TASK DIRECTIONS: In the biography of Richard J. Egan, in what year did he co-found EMC?

Richard J. Egan, 1936-2009
No. 22605 Richard J. Egan
Wikipedia: Richard J. Egan (1936 – August 28, 2009) was an American engineer, businessman, political fundraiser and US Ambassador to Ireland.
Richard J. Egan
Ambassador, Ireland
Term of Appointment: 08/30/2001 to 01/31/2003
Richard J. Egan was sworn in as Ambassador to Ireland on August 30, 2001. Ambassador Egan presented his credentials to the President of Ireland, Mary McAleese, at Áras an Uachtaráin, Dublin, on September 10, 2001.
Mr. Egan is the Founder and Chairman Emeritus of EMC Corporation, an S&P 500 company that is the world’s leading supplier of intelligent enterprise storage and retrieval technology.
Mr. Egan was born in Milton, Massachusetts, and grew up in the Dorchester section of Boston. In 1953, following graduation from Boston Technical High School, Mr. Egan joined the U.S. Marine Corps, serving as a helicopter crew chief during the Korean conflict. He began college studies at Northeastern University in Boston in 1956, earning a degree in Electrical Engineering in 1961. He began his professional career in Honeywell’s Data Processing Division as a design engineer specializing in computer storage systems. In 1963 he undertook graduate work at the Massachusetts Institute of Technology (MIT) and at the same time joined MIT’s Draper Laboratory as part of the team that developed the Apollo Guidance Computer. Mr. Egan continued his business career while working with Lockheed Electronics, directing his own company Cambridge Memories, Inc., and managing Intel’s Commercial Systems Division.
In 1979, Mr. Egan co-founded EMC, starting with six employees, including himself. EMC Enterprise Storage systems, software products, and services are the leading information access and storage solutions for every major computing platform today. In 2000, Industry Week magazine put EMC on their list of the “World’s 100 Best Managed Companies” for the third straight year.
In 2001, Fortune magazine named EMC one of the “100 Best Companies to Work for in America.” The company employs more than 26,000 worldwide and has manufacturing and design centers in Massachusetts, Colorado, Israel, France and Ireland.

SUPPLIED INFORMATION:
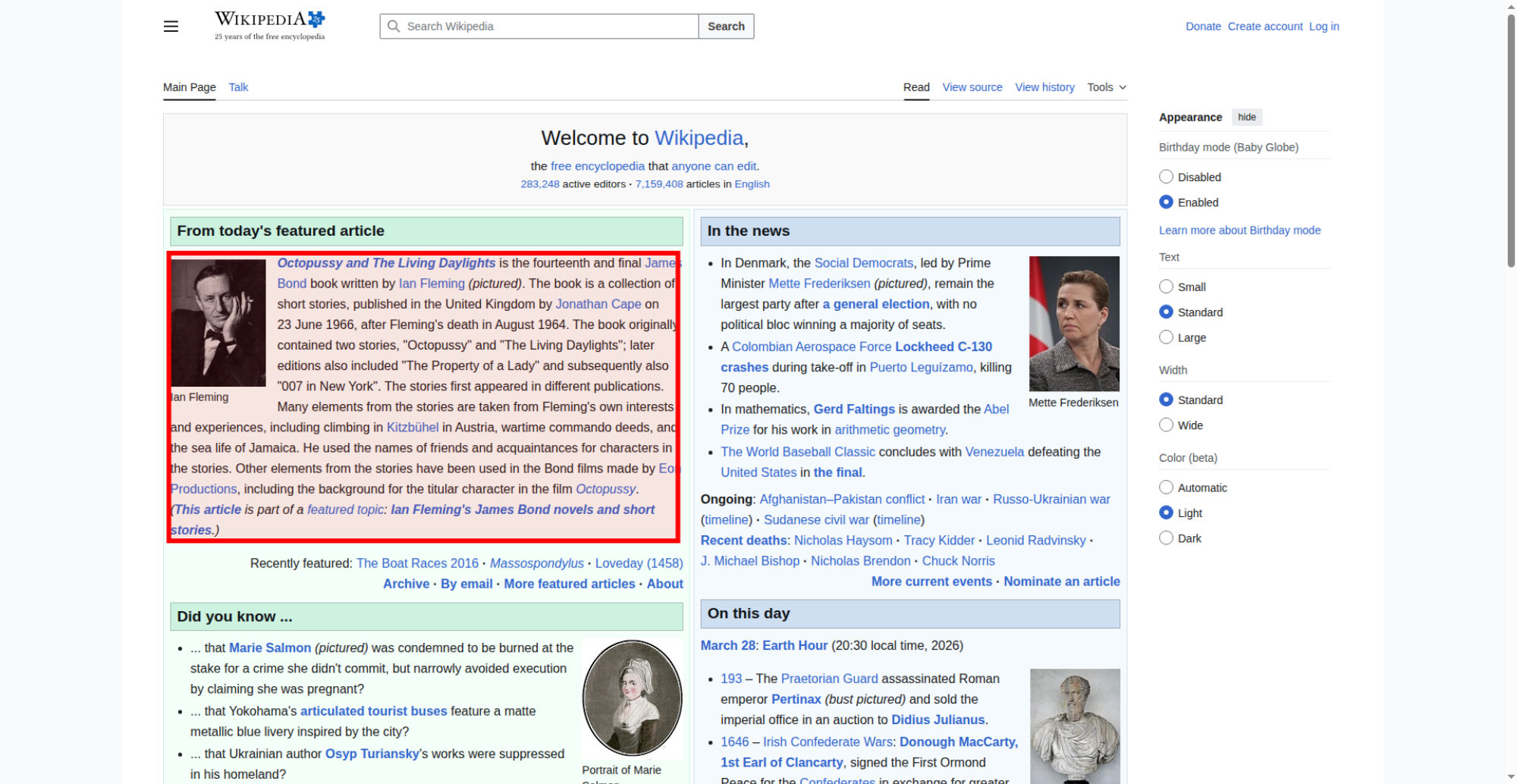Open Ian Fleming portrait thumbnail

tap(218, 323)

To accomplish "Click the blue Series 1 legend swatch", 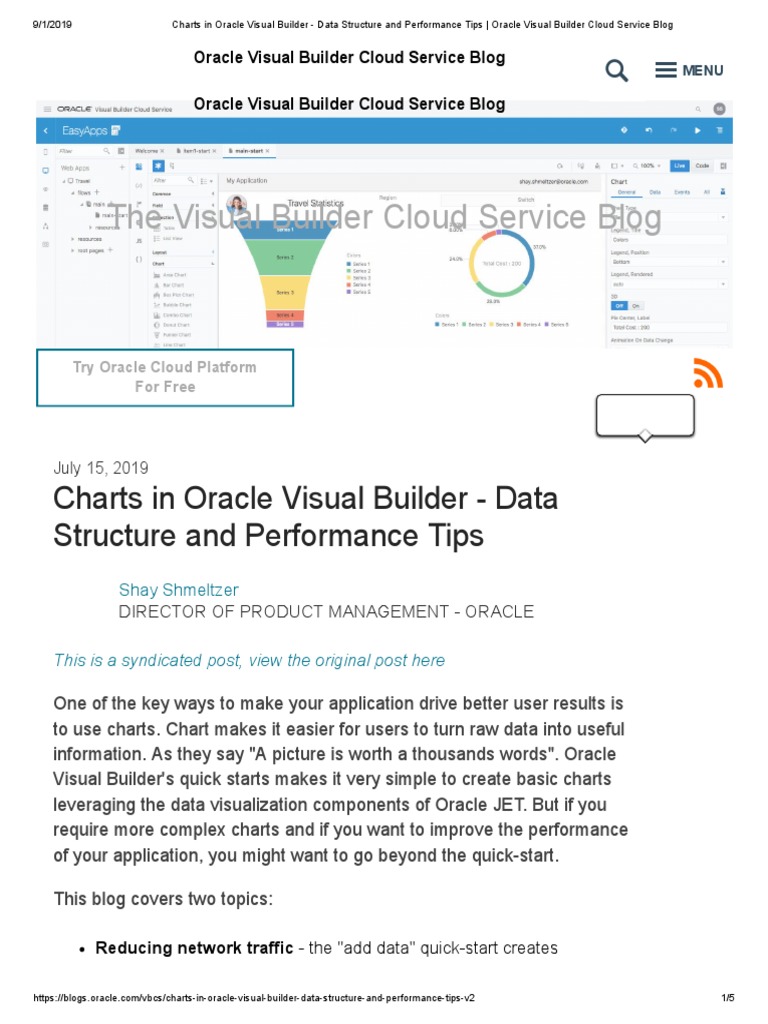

WRITTEN SOLUTION: 1979